### [GIVEN PASSAGE]
New bioterror vaccines are getting in the pipeline

All aimed at Category A’ agents

The federal government has awarded $232 million to fund research and development of new vaccines against three potential agents of bioterrorism: smallpox, plague, and tularemia. The National Institute of Allergy and Infectious Diseases (NIAID), part of the National Institutes of Health (NIH), will administer the contracts.

The funding responds to a key objective of the NIAID biodefense research agenda, which emphasizes the development of new and improved medical products against "Category A" agents — those considered by the Centers for Disease Control and Prevention (CDC) to pose the greatest threat to national security.

The smallpox awards continue advanced development work that began in February 2003 on two modified vaccinia Ankara (MVA) vaccine candidates. These contracts will support larger scale manufacturing of the vaccines as well as further safety and effectiveness studies in animals and humans. The tularemia and plague awards will fund early-stage product development of the respective vaccines, which will include dosage formulation, pilot batch production, and initial clinical assessment. All four contracts are for purchases of vaccine lots intended for research use. Any future purchases of additional vaccines for stockpiling in the event of an emergency will depend on the results of the research currently under way.

NIAID awarded two contracts totaling up to $177 million for advanced development of MVA vaccines against smallpox. The three-year contracts were awarded to Bavarian Nordic A/S of Copenhagen, Denmark, and Acambis Inc. of Cambridge, MA, and Cambridge, England. MVA is a highly weakened form of the vaccinia virus that cannot replicate in human cells.

Previous NIAID research has demonstrated that MVA is nearly as effective as the standard smallpox vaccine, making it a promising candidate for use in children and pregnant women as well as people with weakened immune systems or skin conditions such as eczema. The new contracts will allow the companies to continue the work they began under contracts awarded in February 2003.

### [PROBLEMS AND TASKS]
A: According to the article on bioterror vaccines, which two companies received the contracts for advanced development of MVA vaccines against smallpox?
B: Please write the next few sentences of the bioterror vaccine article, picking up after its last sentence.

### [DATASET EXTRACT]
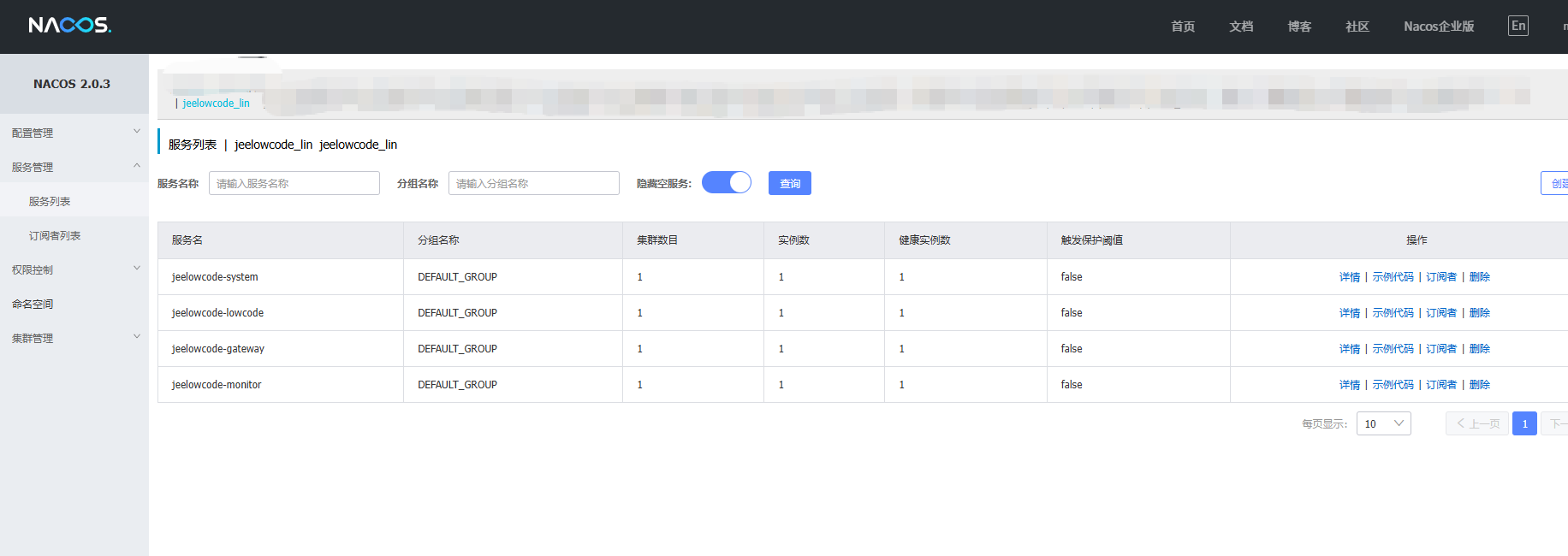The image size is (1568, 556).
Task: Open 订阅者列表 in the sidebar
Action: click(55, 235)
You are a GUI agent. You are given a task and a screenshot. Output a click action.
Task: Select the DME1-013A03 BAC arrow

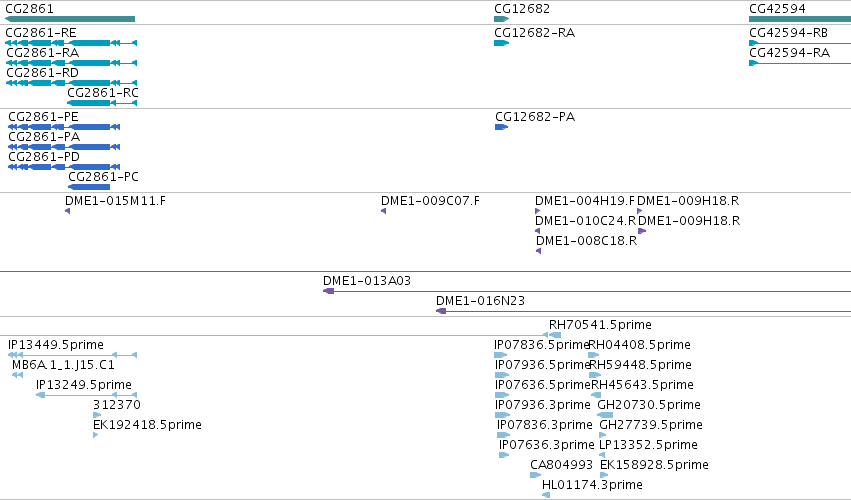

### [RESPONSE LIST]
A: Bavarian Nordic A/S and Acambis Inc.

B:
For the plague vaccine, NIAID awarded a contract to Avecia Biotechnology Ltd. of Manchester, England. The three-year, $50.7 million contract covers the manufacture of a new plague vaccine as well as animal testing and initial human trials. There currently is no licensed plague vaccine, and the pneumonic form of the disease, which infects the lungs and can spread from person to person through the air, is nearly always fatal unless antibiotic treatment is started within 24 hours of infection.

NIAID also modified an existing contract with DynPort Vaccine Company LLC of Frederick, MD, to include the manufacture of a pilot batch of live, attenuated tularemia vaccine. The three-year, $4.5 million contract modification also covers stability testing of the vaccine. Tularemia is a highly infectious bacterial disease most often transmitted by ticks and insects.

In humans, illness is characterized by intermittent fever, headache, and swelling of the lymph nodes. This live, attenuated vaccine contains a weakened form of the tularemia bacterium, enabling the immune system to recognize and produce neutralizing antibodies against the bacterium if it is encountered again.